### YOUR INSTRUCTIONS
Working line by line, output the entries below exactly as they appear.

### RECORD SET

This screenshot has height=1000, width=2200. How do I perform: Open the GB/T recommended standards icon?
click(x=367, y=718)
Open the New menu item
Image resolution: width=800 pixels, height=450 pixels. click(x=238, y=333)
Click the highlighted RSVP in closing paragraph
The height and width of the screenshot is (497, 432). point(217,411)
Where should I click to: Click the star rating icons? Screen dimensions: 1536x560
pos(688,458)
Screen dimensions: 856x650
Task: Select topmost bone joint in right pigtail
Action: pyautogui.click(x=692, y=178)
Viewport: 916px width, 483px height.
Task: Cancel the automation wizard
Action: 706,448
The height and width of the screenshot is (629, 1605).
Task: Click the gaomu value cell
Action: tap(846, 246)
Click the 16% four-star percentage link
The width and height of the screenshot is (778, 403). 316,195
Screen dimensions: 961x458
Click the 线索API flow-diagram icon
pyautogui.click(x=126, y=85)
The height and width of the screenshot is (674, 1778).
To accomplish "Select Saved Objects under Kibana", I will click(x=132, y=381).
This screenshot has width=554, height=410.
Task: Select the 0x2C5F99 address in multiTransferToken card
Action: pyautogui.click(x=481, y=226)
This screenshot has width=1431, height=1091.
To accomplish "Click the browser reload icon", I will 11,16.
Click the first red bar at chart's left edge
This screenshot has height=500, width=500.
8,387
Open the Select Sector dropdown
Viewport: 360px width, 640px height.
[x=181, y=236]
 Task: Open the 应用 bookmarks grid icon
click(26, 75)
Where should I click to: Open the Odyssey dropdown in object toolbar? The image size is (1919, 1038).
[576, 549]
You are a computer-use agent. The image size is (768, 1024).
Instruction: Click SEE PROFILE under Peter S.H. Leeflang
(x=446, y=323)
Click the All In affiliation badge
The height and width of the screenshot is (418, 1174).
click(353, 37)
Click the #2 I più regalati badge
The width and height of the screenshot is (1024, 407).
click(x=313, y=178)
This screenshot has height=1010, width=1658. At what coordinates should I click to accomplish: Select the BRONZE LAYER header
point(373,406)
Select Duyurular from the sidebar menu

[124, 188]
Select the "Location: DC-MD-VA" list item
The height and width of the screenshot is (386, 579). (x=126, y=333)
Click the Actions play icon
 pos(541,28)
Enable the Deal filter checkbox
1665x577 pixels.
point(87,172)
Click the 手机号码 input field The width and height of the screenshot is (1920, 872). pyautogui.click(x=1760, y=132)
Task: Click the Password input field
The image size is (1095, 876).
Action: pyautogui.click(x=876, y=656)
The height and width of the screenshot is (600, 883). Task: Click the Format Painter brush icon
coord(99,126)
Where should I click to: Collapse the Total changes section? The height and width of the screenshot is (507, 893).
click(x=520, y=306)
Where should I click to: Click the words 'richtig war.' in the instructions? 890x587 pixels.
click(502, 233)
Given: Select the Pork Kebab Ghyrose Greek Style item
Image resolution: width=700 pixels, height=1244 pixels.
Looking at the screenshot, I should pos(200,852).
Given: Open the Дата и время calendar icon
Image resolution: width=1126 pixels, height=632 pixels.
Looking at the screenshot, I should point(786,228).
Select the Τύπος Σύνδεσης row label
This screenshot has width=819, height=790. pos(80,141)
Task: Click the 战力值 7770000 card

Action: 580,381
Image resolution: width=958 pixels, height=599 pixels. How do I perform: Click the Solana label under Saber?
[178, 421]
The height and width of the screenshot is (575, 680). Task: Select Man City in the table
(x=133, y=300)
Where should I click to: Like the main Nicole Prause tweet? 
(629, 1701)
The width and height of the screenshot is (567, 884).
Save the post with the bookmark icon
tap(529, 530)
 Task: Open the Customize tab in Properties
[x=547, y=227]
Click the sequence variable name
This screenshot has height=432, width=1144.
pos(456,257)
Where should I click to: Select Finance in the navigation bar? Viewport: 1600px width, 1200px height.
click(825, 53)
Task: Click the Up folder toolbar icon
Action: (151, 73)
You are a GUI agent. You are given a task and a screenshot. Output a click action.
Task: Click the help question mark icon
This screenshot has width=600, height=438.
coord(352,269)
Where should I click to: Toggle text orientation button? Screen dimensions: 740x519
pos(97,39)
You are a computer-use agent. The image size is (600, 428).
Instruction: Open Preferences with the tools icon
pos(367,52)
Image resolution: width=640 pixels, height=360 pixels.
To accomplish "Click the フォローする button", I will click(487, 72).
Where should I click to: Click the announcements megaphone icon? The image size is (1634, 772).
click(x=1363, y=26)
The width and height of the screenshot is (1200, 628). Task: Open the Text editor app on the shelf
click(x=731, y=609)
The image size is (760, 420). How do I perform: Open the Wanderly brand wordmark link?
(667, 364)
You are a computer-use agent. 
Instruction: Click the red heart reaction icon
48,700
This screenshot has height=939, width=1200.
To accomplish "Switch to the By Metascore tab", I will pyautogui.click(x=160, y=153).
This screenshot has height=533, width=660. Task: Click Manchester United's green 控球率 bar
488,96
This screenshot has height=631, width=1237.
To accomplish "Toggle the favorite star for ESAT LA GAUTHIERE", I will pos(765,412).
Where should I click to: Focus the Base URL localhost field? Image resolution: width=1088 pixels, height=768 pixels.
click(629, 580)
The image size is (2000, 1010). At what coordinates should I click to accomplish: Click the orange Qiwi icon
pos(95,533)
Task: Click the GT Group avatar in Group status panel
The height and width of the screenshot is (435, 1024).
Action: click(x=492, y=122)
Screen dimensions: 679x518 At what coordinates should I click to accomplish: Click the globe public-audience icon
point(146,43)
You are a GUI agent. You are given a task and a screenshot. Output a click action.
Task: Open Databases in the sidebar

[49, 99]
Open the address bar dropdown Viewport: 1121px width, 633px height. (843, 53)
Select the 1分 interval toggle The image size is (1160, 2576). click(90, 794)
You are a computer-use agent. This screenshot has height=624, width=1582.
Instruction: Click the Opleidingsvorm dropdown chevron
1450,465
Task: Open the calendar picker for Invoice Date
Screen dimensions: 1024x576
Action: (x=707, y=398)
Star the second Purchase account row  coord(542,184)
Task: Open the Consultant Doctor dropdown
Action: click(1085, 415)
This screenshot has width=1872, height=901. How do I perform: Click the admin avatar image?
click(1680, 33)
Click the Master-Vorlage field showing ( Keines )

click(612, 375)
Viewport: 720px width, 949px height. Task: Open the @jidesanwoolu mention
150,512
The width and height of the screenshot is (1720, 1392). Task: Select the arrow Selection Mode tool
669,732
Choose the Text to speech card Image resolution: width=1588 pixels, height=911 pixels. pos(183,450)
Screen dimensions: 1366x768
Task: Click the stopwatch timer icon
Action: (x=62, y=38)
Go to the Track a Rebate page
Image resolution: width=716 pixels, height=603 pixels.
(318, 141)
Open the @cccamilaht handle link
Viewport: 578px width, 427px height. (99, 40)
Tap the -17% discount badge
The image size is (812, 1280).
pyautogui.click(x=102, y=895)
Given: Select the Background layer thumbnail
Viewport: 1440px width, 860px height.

### RESPONSE AREA
This screenshot has height=1000, width=2200. How do I perform: Open the GB/T recommended standards icon?
click(x=367, y=718)
Open the New menu item
Image resolution: width=800 pixels, height=450 pixels. click(x=238, y=333)
Click the highlighted RSVP in closing paragraph
The height and width of the screenshot is (497, 432). point(217,411)
Where should I click to: Click the star rating icons? Screen dimensions: 1536x560
pos(688,458)
Screen dimensions: 856x650
Task: Select topmost bone joint in right pigtail
Action: pyautogui.click(x=692, y=178)
Viewport: 916px width, 483px height.
Task: Cancel the automation wizard
Action: 706,448
The height and width of the screenshot is (629, 1605).
Task: Click the gaomu value cell
Action: tap(846, 246)
Click the 16% four-star percentage link
The width and height of the screenshot is (778, 403). 316,195
Screen dimensions: 961x458
Click the 线索API flow-diagram icon
pyautogui.click(x=126, y=85)
The height and width of the screenshot is (674, 1778).
To accomplish "Select Saved Objects under Kibana", I will click(x=132, y=381).
This screenshot has width=554, height=410.
Task: Select the 0x2C5F99 address in multiTransferToken card
Action: pyautogui.click(x=481, y=226)
This screenshot has width=1431, height=1091.
To accomplish "Click the browser reload icon", I will 11,16.
Click the first red bar at chart's left edge
This screenshot has height=500, width=500.
8,387
Open the Select Sector dropdown
Viewport: 360px width, 640px height.
[x=181, y=236]
 Task: Open the 应用 bookmarks grid icon
click(26, 75)
Where should I click to: Open the Odyssey dropdown in object toolbar? The image size is (1919, 1038).
[576, 549]
You are a computer-use agent. The image size is (768, 1024).
Instruction: Click SEE PROFILE under Peter S.H. Leeflang
(x=446, y=323)
Click the All In affiliation badge
The height and width of the screenshot is (418, 1174).
click(353, 37)
Click the #2 I più regalati badge
The width and height of the screenshot is (1024, 407).
click(x=313, y=178)
This screenshot has height=1010, width=1658. At what coordinates should I click to accomplish: Select the BRONZE LAYER header
point(373,406)
Select Duyurular from the sidebar menu

[124, 188]
Select the "Location: DC-MD-VA" list item
The height and width of the screenshot is (386, 579). (x=126, y=333)
Click the Actions play icon
 pos(541,28)
Enable the Deal filter checkbox
1665x577 pixels.
point(87,172)
Click the 手机号码 input field The width and height of the screenshot is (1920, 872). pyautogui.click(x=1760, y=132)
Task: Click the Password input field
The image size is (1095, 876).
Action: pyautogui.click(x=876, y=656)
The height and width of the screenshot is (600, 883). Task: Click the Format Painter brush icon
coord(99,126)
Where should I click to: Collapse the Total changes section? The height and width of the screenshot is (507, 893).
click(x=520, y=306)
Where should I click to: Click the words 'richtig war.' in the instructions? 890x587 pixels.
click(502, 233)
Given: Select the Pork Kebab Ghyrose Greek Style item
Image resolution: width=700 pixels, height=1244 pixels.
Looking at the screenshot, I should pos(200,852).
Given: Open the Дата и время calendar icon
Image resolution: width=1126 pixels, height=632 pixels.
Looking at the screenshot, I should point(786,228).
Select the Τύπος Σύνδεσης row label
This screenshot has width=819, height=790. pos(80,141)
Task: Click the 战力值 7770000 card

Action: 580,381
Image resolution: width=958 pixels, height=599 pixels. How do I perform: Click the Solana label under Saber?
[178, 421]
The height and width of the screenshot is (575, 680). Task: Select Man City in the table
(x=133, y=300)
Where should I click to: Like the main Nicole Prause tweet? 
(629, 1701)
The width and height of the screenshot is (567, 884).
Save the post with the bookmark icon
tap(529, 530)
 Task: Open the Customize tab in Properties
[x=547, y=227]
Click the sequence variable name
This screenshot has height=432, width=1144.
pos(456,257)
Where should I click to: Select Finance in the navigation bar? Viewport: 1600px width, 1200px height.
click(825, 53)
Task: Click the Up folder toolbar icon
Action: (151, 73)
You are a GUI agent. You are given a task and a screenshot. Output a click action.
Task: Click the help question mark icon
This screenshot has width=600, height=438.
coord(352,269)
Where should I click to: Toggle text orientation button? Screen dimensions: 740x519
pos(97,39)
You are a computer-use agent. The image size is (600, 428).
Instruction: Open Preferences with the tools icon
pos(367,52)
Image resolution: width=640 pixels, height=360 pixels.
To accomplish "Click the フォローする button", I will click(487, 72).
Where should I click to: Click the announcements megaphone icon? The image size is (1634, 772).
click(x=1363, y=26)
The width and height of the screenshot is (1200, 628). Task: Open the Text editor app on the shelf
click(x=731, y=609)
The image size is (760, 420). How do I perform: Open the Wanderly brand wordmark link?
(667, 364)
You are a computer-use agent. 
Instruction: Click the red heart reaction icon
48,700
This screenshot has height=939, width=1200.
To accomplish "Switch to the By Metascore tab", I will pyautogui.click(x=160, y=153).
This screenshot has height=533, width=660. Task: Click Manchester United's green 控球率 bar
488,96
This screenshot has height=631, width=1237.
To accomplish "Toggle the favorite star for ESAT LA GAUTHIERE", I will pos(765,412).
Where should I click to: Focus the Base URL localhost field? Image resolution: width=1088 pixels, height=768 pixels.
click(629, 580)
The image size is (2000, 1010). At what coordinates should I click to accomplish: Click the orange Qiwi icon
pos(95,533)
Task: Click the GT Group avatar in Group status panel
The height and width of the screenshot is (435, 1024).
Action: click(x=492, y=122)
Screen dimensions: 679x518 At what coordinates should I click to accomplish: Click the globe public-audience icon
point(146,43)
You are a GUI agent. You are given a task and a screenshot. Output a click action.
Task: Open Databases in the sidebar

[49, 99]
Open the address bar dropdown Viewport: 1121px width, 633px height. (843, 53)
Select the 1分 interval toggle The image size is (1160, 2576). click(90, 794)
You are a computer-use agent. This screenshot has height=624, width=1582.
Instruction: Click the Opleidingsvorm dropdown chevron
1450,465
Task: Open the calendar picker for Invoice Date
Screen dimensions: 1024x576
Action: (x=707, y=398)
Star the second Purchase account row  coord(542,184)
Task: Open the Consultant Doctor dropdown
Action: click(1085, 415)
This screenshot has width=1872, height=901. How do I perform: Click the admin avatar image?
click(1680, 33)
Click the Master-Vorlage field showing ( Keines )

click(612, 375)
Viewport: 720px width, 949px height. Task: Open the @jidesanwoolu mention
150,512
The width and height of the screenshot is (1720, 1392). Task: Select the arrow Selection Mode tool
669,732
Choose the Text to speech card Image resolution: width=1588 pixels, height=911 pixels. pos(183,450)
Screen dimensions: 1366x768
Task: Click the stopwatch timer icon
Action: (x=62, y=38)
Go to the Track a Rebate page
Image resolution: width=716 pixels, height=603 pixels.
(318, 141)
Open the @cccamilaht handle link
Viewport: 578px width, 427px height. (99, 40)
Tap the -17% discount badge
The image size is (812, 1280).
pyautogui.click(x=102, y=895)
Given: Select the Background layer thumbnail
Viewport: 1440px width, 860px height.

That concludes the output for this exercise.